1832 - Atkinson enters the Trembling Lands

On this date, General Atkinson and his troops entered the area known by the Native Americans as "trembling lands" in their pursuit of Black Hawk. The area was some 10 square miles and contained a large bog. Although the land appeared safe, it would undulate or tremble for yards when pressure was applied. Many of the militiamen were on horses, which plunged to their bellies in the swamp. The "trembling lands" forced Atkinson to retrace his steps back toward the Rock River, in the process losing days in his pursuit of Black Hawk. [Source: Along the Black Hawk Trail by William G. Stark]

1854 - Explorers Arrive in Ashland

On this date Asaph Whittlesey and George Kilbourn arrived in what is now Ashland. However, they were not the first explorers of European descent to venture into this area. Months before, Dr. Edwin Ellis was the first explorer to arrive in Ashland. Dr. Ellis remained and became the town's first doctor. Whittlesey became the first postmaster, justice of the peace, Indian Agent, and Legislative representative from Ashland. He also built the first three houses in the community. [Source: "B" Book I, Beer Bottles, Brawls, Boards, Brothels, Bibles, Battles & Brownstone by Tony Woiak, p. 11]

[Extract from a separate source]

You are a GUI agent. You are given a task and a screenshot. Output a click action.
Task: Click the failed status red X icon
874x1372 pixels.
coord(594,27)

1863 - (Civil War) Jackson, Mississippi, Campaign begins

The Jackson, Mississippi Campaign began under Major General William T. Sherman. The 11th, 12th, 23rd, 29th and 33rd Wisconsin Infantry regiments, 1st Wisconsin Light Artillery, and 2nd Wisconsin Cavalry took part in this campaign.

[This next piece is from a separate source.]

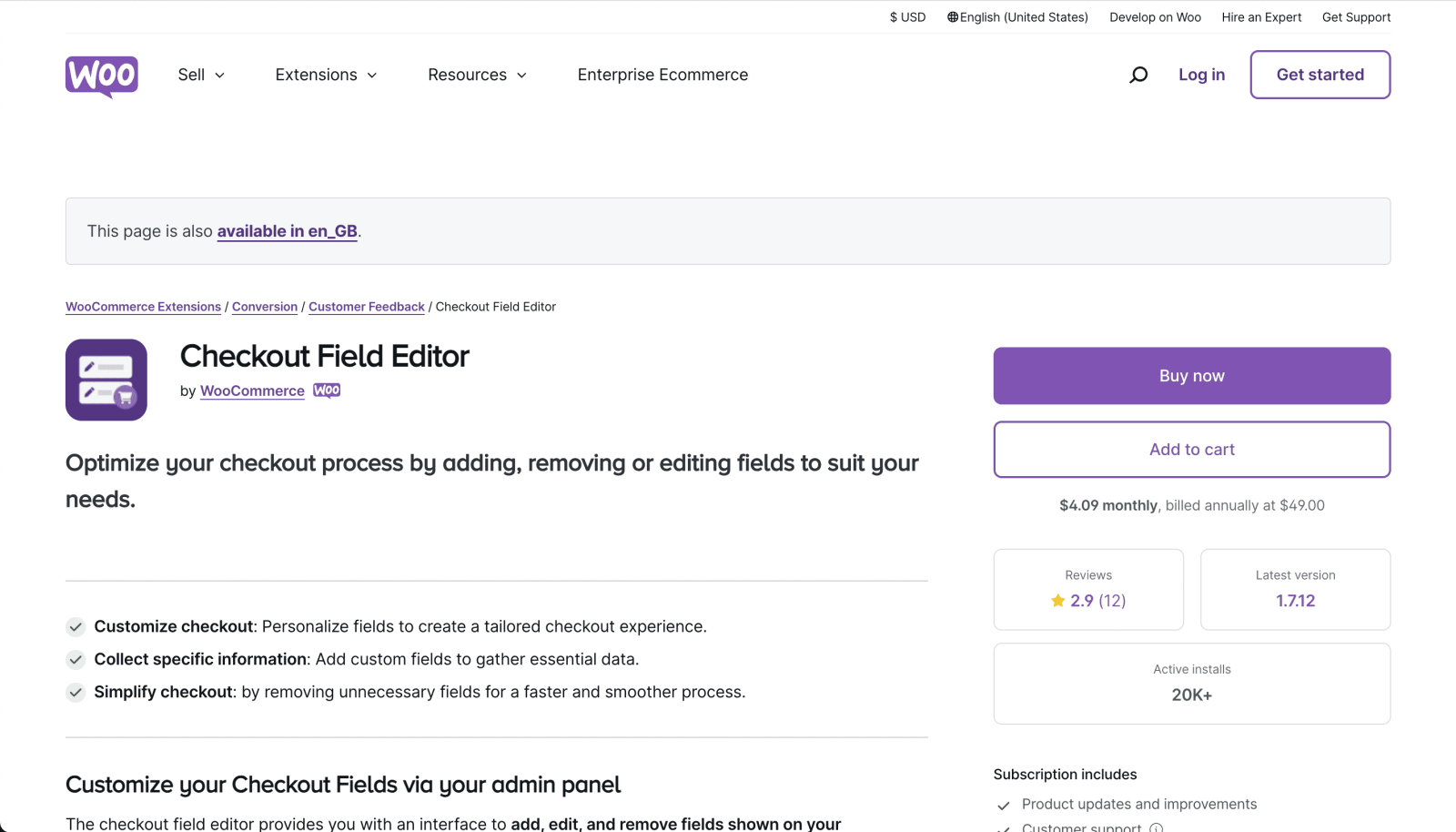Expand the Extensions dropdown menu
The image size is (1456, 832).
[x=326, y=75]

1888 - Herbert Gasser Born

On this date Nobel Prize winner Herbert Spencer Gasser was born in Platteville, Wisconsin. Gasser attended the University of Wisconsin, where he graduated A.B. in 1910 and A.M. in 1911. He then went to the Johns Hopkins Medical School for his clinical studies, obtaining his M.D. in 1915. While at Johns Hopkins Medical School, Dr. Gasser researched blood coagulation. His major work focused on mechanisms of pain and of reflex action and inspired a large school of neurophysiologists. Gasser was awarded the Nobel Prize in Physiology or Medicine in 1944. Dr. Gasser died on May 11th, 1963. [Source: Nobelprize.org]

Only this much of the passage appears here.